I first encountered the hypnotic Brooklyn-based instrumental duo 75 Dollar Bill at Café Oto in 2017, shortly after the release of their second record Wood/Metal/Plastic/Pattern/Rhythm/Rock. They closed the set with a piece not featured on that collection: ‘I Was Real’, a morphing, propulsive twenty-minute monolith of a song, elevated to even more remarkable heights by its unique coda – during which some rather strange things started happening with the fabric of time.

Already bewitched by an exemplary storm of notes from guitarist Che Chen, the audience then sat rapt as multi-percussionist Rick Brown moved to the fore, hauling the sound to calmer waters with an imperiously strung-out fade to silence. At ease on his trademark plywood crate, Brown sat completely absorbed, somehow inside the rhythm, at one point teasing only the tiniest of sounds from a shaker. In the growing quiet, the room’s every breath and clank and creak became acutely intensified. Minutes took on the profile of hours, and Brown that of an amiably scruffy monk, leading us in percussive prayer. Then, with the briefest of upward glances, he was done; setting down his instrument; turning to Chen and smiling warmly; accepting the stunned applause from the floor. I’d never experienced anything like it during a live performance – but then, 75 Dollar Bill aren’t like other bands.

‘I Was Real’ is the title track and the centrepiece of the duo’s highly anticipated third album. Recorded over a four-year period, and with some of the songs dating back to their earliest sessions, I Was Real sees 75 Dollar Bill increase their range of instruments beyond the core setup of guitar, drums and drones: saxophones, viola and extra electronics, including “signal processing,” are all listed here, played by an able cast of Chen and Brown’s musician friends. But fans shouldn’t fear this expansion: like everything the duo does, it is carefully considered, never compromising the signature sound at its centre. And what a sound it is.
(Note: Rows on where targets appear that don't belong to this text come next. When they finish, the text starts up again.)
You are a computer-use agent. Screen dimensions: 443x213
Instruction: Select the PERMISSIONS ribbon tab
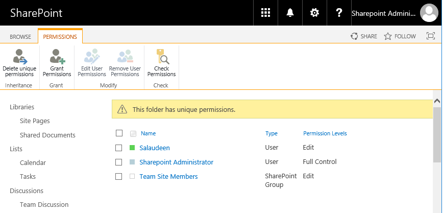60,37
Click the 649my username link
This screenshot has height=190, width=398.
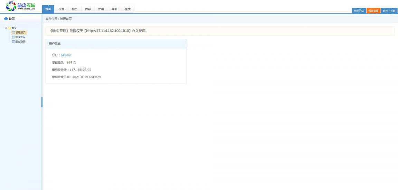pos(66,55)
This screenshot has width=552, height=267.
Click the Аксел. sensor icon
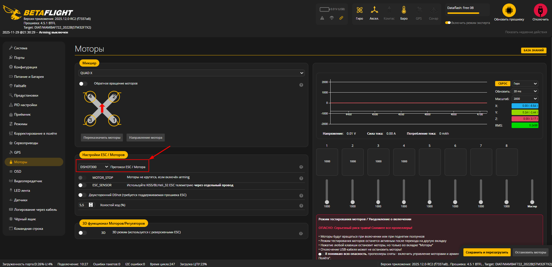374,12
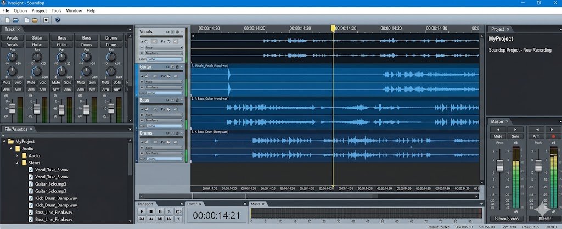This screenshot has width=562, height=229.
Task: Mute the Vocals channel in the mixer
Action: point(7,82)
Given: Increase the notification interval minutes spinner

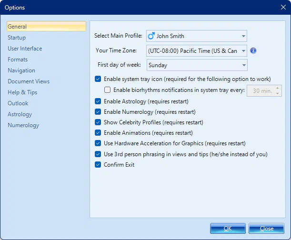Looking at the screenshot, I should click(278, 88).
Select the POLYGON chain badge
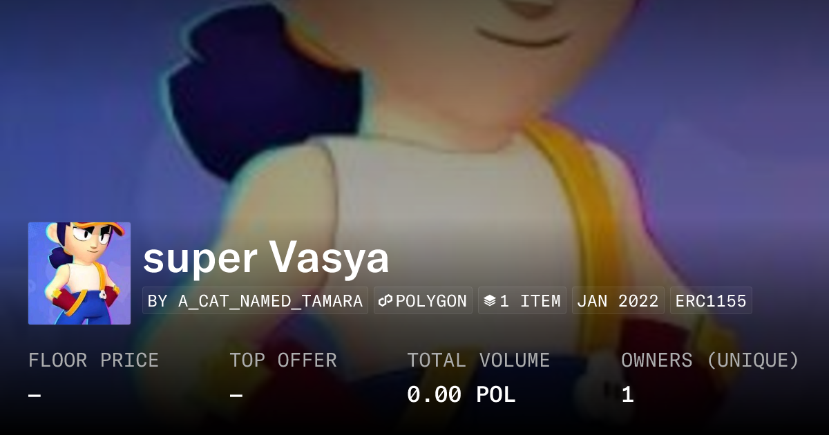 pyautogui.click(x=423, y=301)
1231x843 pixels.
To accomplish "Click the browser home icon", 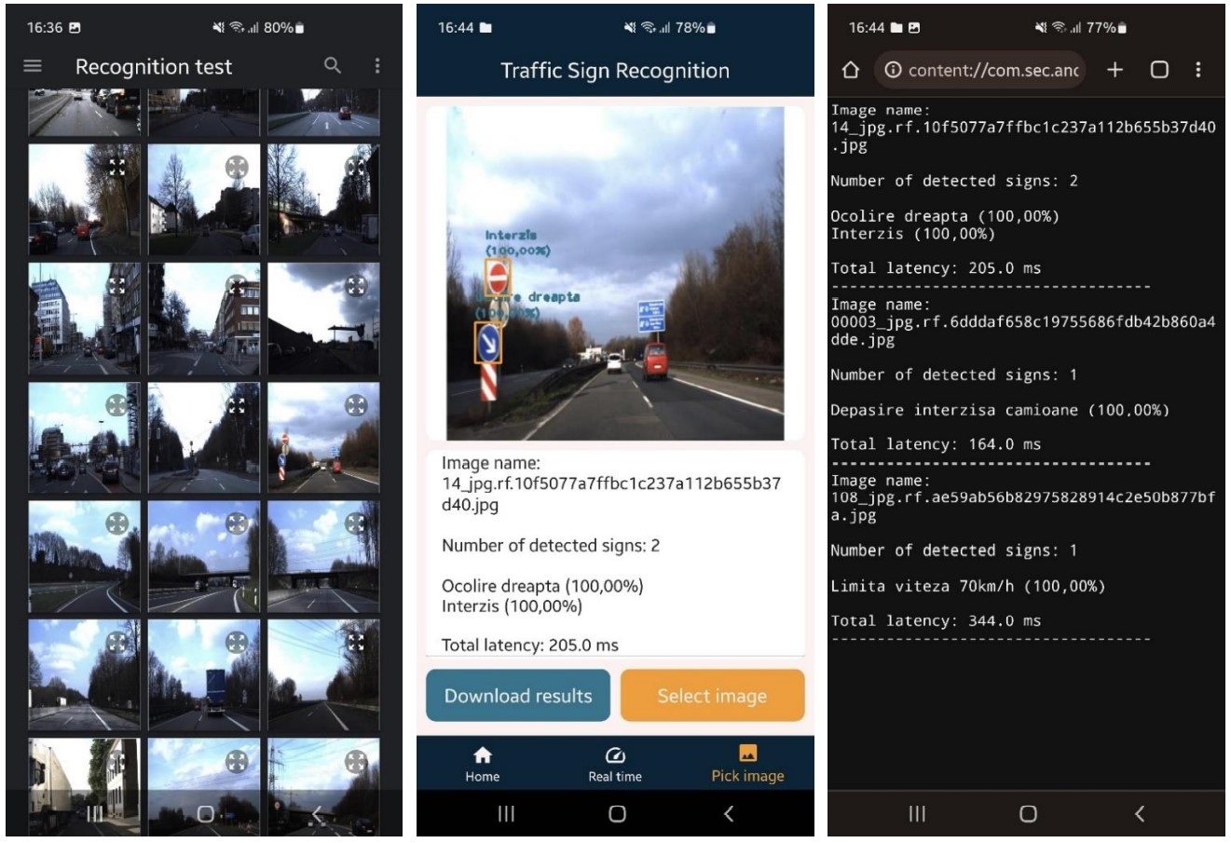I will [850, 70].
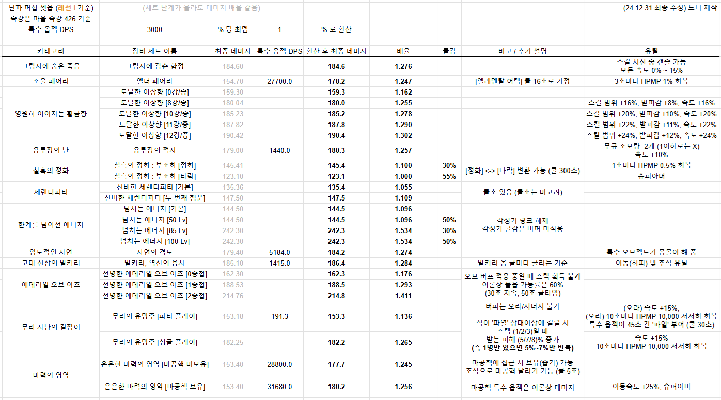This screenshot has height=400, width=721.
Task: Click the 소울 페어리 category cell
Action: pos(51,82)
Once again taking his sonic cues from a mixture of Middle Eastern, West African, South-East Asian and American blues traditions, Che Chen’s guitar voice is simultaneously reedy, coppery and astonishingly lithe. It provides both foundation and filigree on I Was Real, lingering on particularly juicy phrases or fragments – before moving on, as these pieces always must. Because, for all their incantatory qualities, 75 Dollar Bill are primarily about movement – or rather, they are about the tiny, barely noticeable changes that accumulate and coalesce to make movement possible. This time, they strive again to perfect the balance between classic-rock chops and ferocious intricacy: laying down typically enormous wedges of groove on tracks like ‘WNZ#3’ and the three-track suite ‘New New/New Worm/Like Laundry’, while studiously avoiding “jam session” territory – some feat, given I Was Real is also 75 Dollar Bill’s longest album to date at 68 minutes.
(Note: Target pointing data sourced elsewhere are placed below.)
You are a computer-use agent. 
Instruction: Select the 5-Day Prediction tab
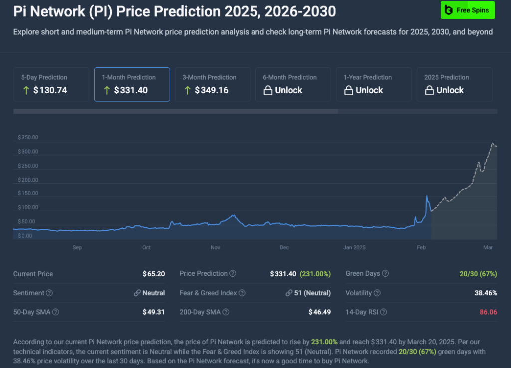(x=51, y=85)
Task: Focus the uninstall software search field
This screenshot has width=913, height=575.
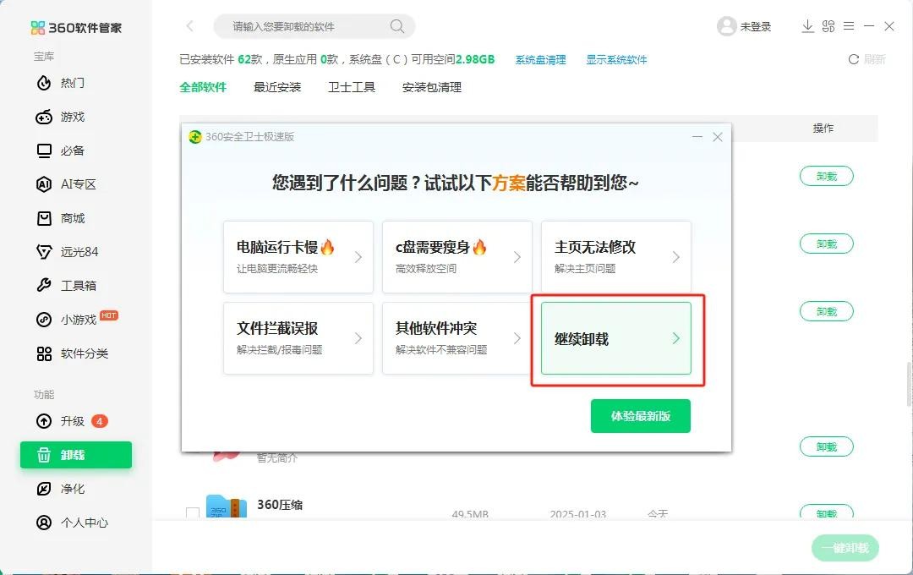Action: (304, 26)
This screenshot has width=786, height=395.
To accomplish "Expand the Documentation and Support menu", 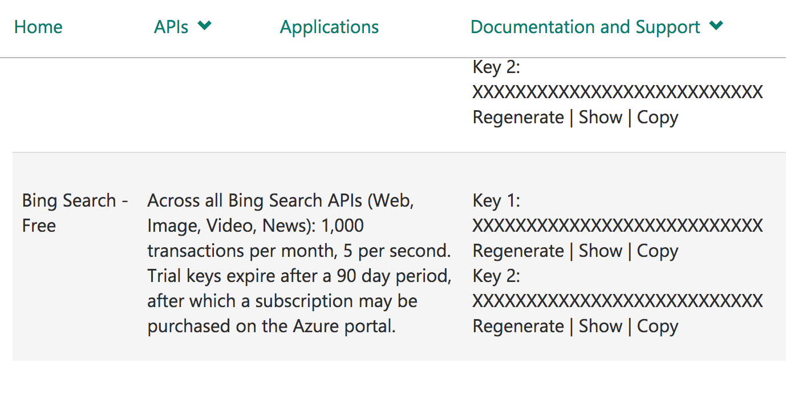I will tap(585, 27).
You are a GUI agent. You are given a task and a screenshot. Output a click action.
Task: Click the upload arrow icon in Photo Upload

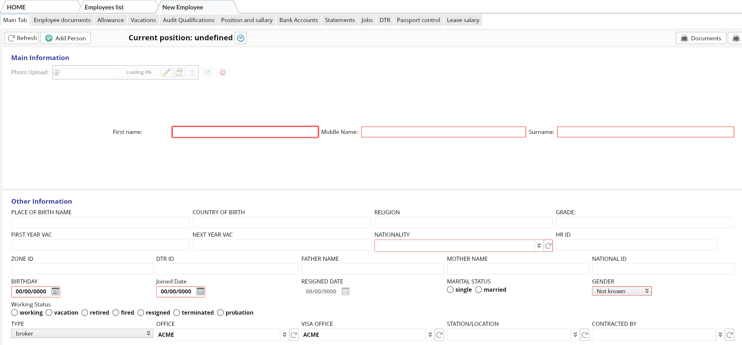click(x=192, y=72)
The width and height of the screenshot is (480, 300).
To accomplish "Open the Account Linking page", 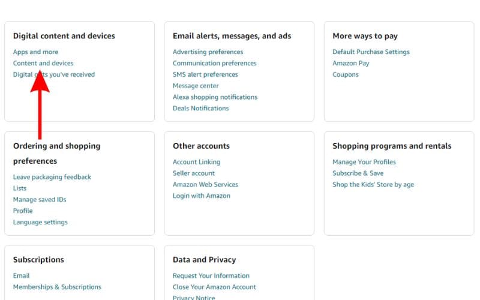I will click(196, 162).
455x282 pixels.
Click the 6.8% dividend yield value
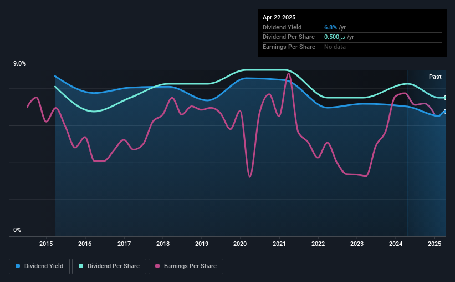(x=330, y=27)
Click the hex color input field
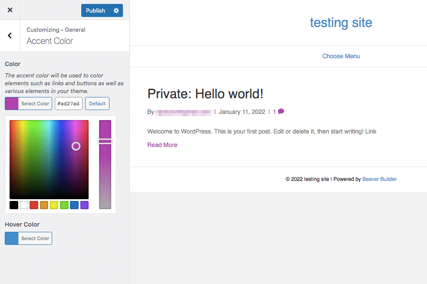 (69, 104)
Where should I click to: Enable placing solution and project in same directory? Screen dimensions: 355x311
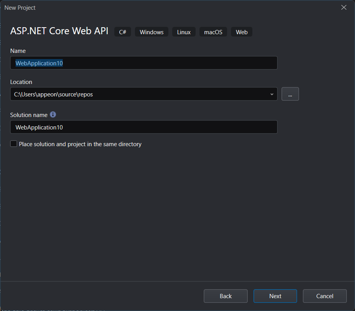[14, 144]
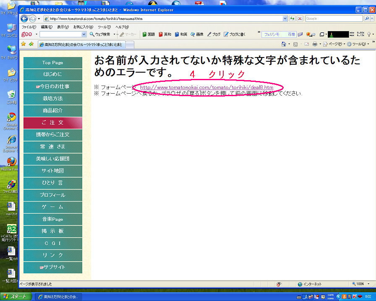Click the 国語 dictionary toolbar icon
The height and width of the screenshot is (301, 376).
149,34
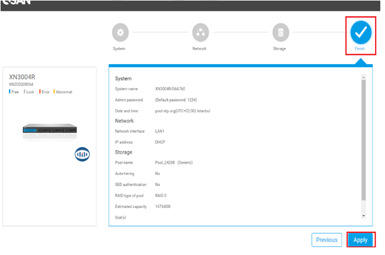Select the XN3004R rack device image
The height and width of the screenshot is (255, 385).
click(x=50, y=131)
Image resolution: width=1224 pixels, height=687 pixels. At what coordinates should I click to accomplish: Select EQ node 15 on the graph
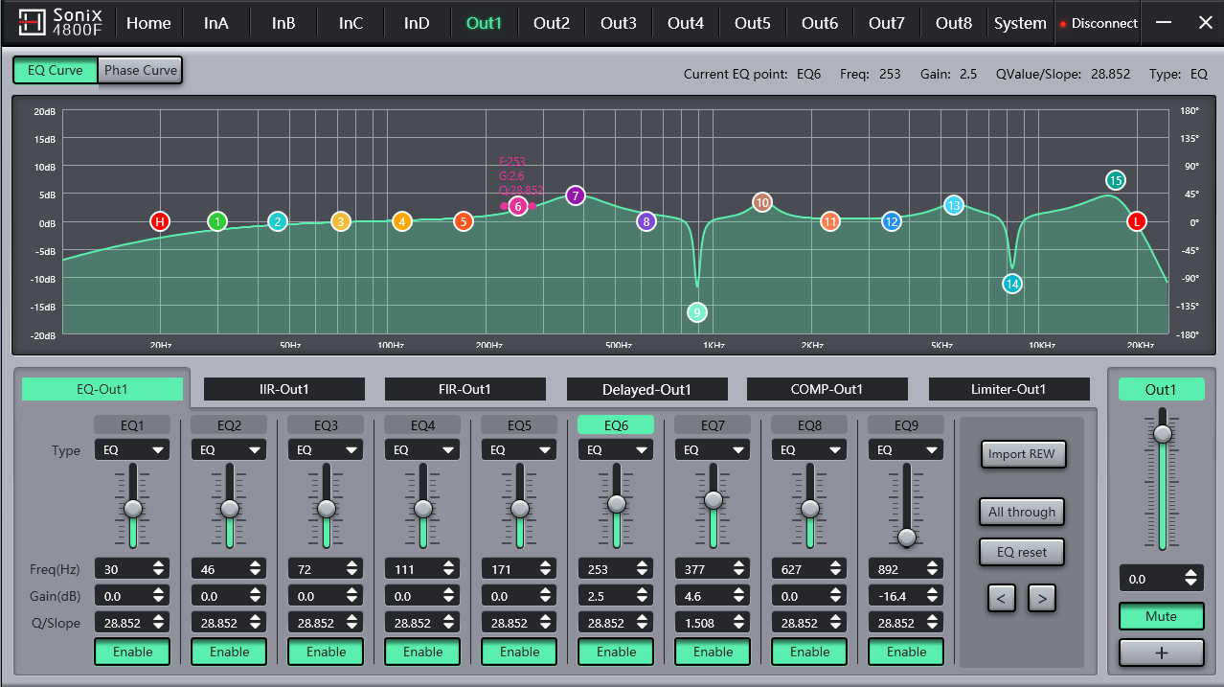pos(1115,180)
That extra time in fact allows them to rustle up some palate-cleansers between the larger servings. Those lucky enough to have seen the band live will already be familiar with their brief and blistering run-throughs of obscure blues tracks, and a similarly playful tone prevails at times here. ‘C. or T. – Verso’ is a tricksy epilogue to the monumental Can-referencing opener ‘Every Coffee or Tea’, using what Rick Brown describes as “spare parts” from the previous song; and ‘Tetuzi Akayama’ is a comparatively brief, funky tribute from Chen to the titular guitar master. Far from cluttering proceedings, these tracks showcase a lighter side to 75 Dollar Bill than their gnomic song titles and epic run-times might suggest.

This is still dense music, yes, but crucially it never alienates over its epic 68 minutes: you can drop in on this record at any point and still find a good time. As such, I Was Real feels like the band’s most thorough examination of itself yet – and is all the more satisfying as a result.